◆ **EXERCISE**
Starting at the first line of the records below, transcribe each line exactly, ending with the line that contains "Click Sogou voice".

Records excerpted from a collection:
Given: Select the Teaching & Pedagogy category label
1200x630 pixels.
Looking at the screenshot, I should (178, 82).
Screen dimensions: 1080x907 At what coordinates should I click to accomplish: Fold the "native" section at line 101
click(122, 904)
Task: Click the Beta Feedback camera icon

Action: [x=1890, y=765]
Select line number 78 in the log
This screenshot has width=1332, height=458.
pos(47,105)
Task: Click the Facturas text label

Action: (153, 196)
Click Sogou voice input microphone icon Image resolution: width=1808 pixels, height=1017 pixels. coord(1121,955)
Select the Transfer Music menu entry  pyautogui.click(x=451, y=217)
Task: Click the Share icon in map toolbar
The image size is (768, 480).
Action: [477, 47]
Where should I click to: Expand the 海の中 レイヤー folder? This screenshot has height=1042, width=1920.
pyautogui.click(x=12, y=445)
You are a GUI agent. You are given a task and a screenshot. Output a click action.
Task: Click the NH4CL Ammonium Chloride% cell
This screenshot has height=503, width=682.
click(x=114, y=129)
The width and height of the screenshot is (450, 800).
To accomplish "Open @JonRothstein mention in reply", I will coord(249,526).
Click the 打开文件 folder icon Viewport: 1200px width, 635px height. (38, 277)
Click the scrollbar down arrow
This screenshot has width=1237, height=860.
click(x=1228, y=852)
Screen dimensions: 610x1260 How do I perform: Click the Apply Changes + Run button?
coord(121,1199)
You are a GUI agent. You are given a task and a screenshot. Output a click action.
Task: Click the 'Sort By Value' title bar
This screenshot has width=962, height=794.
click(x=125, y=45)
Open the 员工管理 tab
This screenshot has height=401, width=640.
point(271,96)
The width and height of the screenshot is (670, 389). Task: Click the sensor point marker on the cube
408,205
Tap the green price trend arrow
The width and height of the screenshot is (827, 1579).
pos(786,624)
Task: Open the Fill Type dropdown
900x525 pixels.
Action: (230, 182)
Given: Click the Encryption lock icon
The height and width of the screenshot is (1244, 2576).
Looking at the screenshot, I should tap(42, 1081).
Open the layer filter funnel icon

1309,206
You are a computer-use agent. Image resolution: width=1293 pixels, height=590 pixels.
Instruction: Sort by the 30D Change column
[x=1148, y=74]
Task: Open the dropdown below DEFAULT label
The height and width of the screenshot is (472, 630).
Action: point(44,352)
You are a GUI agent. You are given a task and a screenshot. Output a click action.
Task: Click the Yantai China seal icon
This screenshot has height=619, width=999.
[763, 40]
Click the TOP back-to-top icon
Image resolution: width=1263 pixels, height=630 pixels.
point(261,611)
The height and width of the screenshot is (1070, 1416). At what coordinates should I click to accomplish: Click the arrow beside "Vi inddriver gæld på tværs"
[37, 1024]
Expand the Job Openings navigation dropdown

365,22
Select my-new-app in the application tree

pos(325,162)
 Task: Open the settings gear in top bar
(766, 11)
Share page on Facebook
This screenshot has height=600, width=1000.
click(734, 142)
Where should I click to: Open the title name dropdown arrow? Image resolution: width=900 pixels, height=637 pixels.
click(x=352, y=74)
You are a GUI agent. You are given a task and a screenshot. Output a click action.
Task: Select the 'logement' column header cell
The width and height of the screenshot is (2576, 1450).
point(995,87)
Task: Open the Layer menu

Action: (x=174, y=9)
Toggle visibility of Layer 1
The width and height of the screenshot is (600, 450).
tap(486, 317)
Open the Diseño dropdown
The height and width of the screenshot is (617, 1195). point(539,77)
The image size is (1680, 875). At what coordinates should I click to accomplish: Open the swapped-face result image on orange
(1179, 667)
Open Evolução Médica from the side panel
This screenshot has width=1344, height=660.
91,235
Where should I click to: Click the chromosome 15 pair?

◆ **ANSWER TO THIS TASK**
Given: Select the Teaching & Pedagogy category label
1200x630 pixels.
Looking at the screenshot, I should (178, 82).
Screen dimensions: 1080x907 At what coordinates should I click to accomplish: Fold the "native" section at line 101
click(122, 904)
Task: Click the Beta Feedback camera icon

Action: [x=1890, y=765]
Select line number 78 in the log
This screenshot has width=1332, height=458.
pos(47,105)
Task: Click the Facturas text label

Action: (153, 196)
Click Sogou voice input microphone icon Image resolution: width=1808 pixels, height=1017 pixels. coord(1121,955)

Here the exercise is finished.